The Storm has voice dialing, copy-and-paste, programmable side buttons and a standard headphone jack. You can open and even edit Microsoft Word, Excel and PowerPoint files that arrive as mail attachments. Even Mac fans can get in on the action, thanks to a free copy of the Pocket Mac software.
You also get expandable storage; an eight-gigabyte memory card comes in the box. The camera is dog slow, but it has a very good flash, a 2X zoom and a stabilizer; it takes decent, if pale, pictures and movies. The Web browser is the best yet on a BlackBerry: double-tap to zoom, drag a finger to scroll.
There’s even GPS, with turn-by-turn directions as you drive ($10 a month extra). The Storm can show voicemail in an Inbox-like list, like the iPhone does ($3 a month extra). The screen (480 x 360 pixels) is bright and beautiful.
Honestly, though, you’ll probably never get that far. When you look at your typing, slow and typo-ridden, and you consider the dents you’ve made banging your head against the wall, you’ll be grateful that Verizon offers a 30-day return period.

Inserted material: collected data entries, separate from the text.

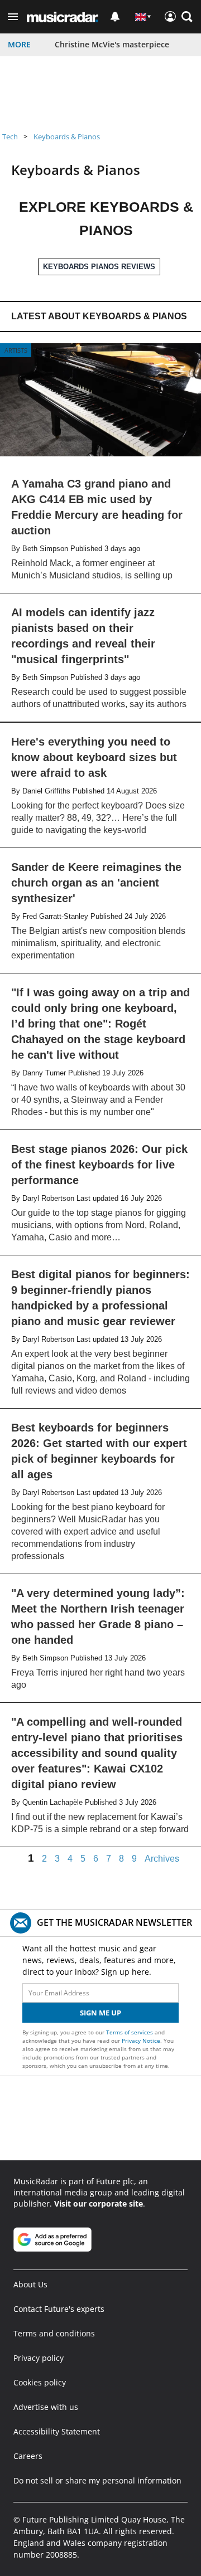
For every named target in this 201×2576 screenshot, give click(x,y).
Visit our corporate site (98, 2203)
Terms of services (130, 2032)
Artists (15, 350)
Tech (10, 137)
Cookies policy (39, 2382)
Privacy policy (38, 2358)
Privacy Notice (141, 2040)
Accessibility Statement (56, 2431)
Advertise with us (45, 2407)
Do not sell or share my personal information (97, 2480)
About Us (30, 2284)
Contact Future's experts (58, 2309)
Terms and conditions (54, 2333)
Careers (27, 2456)
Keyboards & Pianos (67, 137)
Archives (162, 1858)
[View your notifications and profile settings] (115, 17)
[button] (12, 16)
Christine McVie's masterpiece (112, 44)
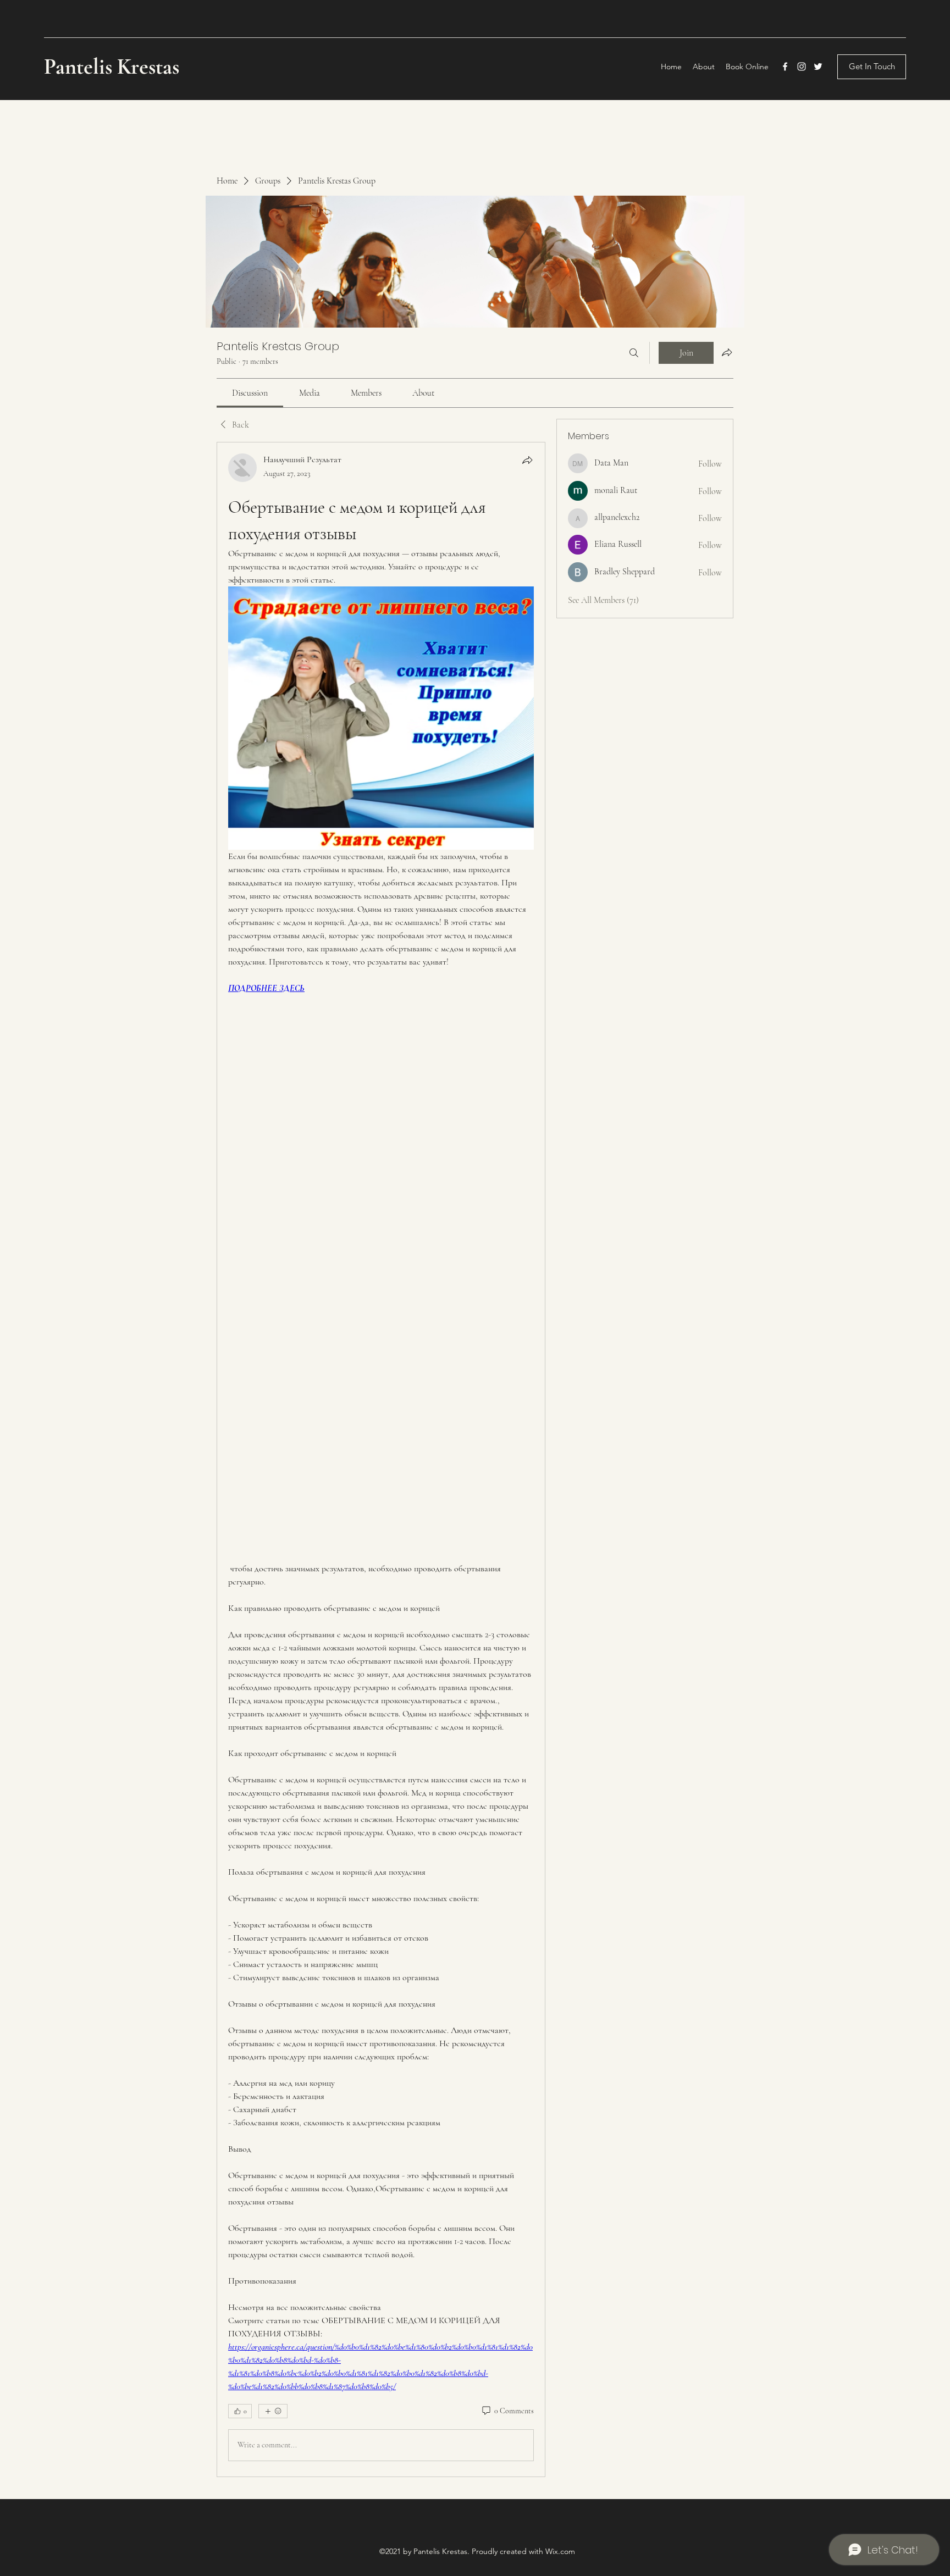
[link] (250, 392)
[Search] (633, 353)
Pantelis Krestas (114, 66)
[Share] (527, 460)
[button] (871, 66)
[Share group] (726, 352)
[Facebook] (785, 66)
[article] (381, 1459)
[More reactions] (273, 2411)
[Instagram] (801, 66)
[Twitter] (818, 66)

How did this thing ever reach the market? Didn’t anyone at RIM actually try it? Or was everyone involved just too terrified to pull the emergency brake on this train?
Maybe RIM is just overextended. After all, it has just introduced three major new phones — Flip, Bold, Storm — in two months, each with a different software edition. Some quality-control problems are bound to result; the iPhone 3G went through something similar.
The company says that it’s hard at work on a bug-fix software update. Until then, maybe Storm isn’t such a bad name for this phone. After all—it’s dark, sodden and unpredictable".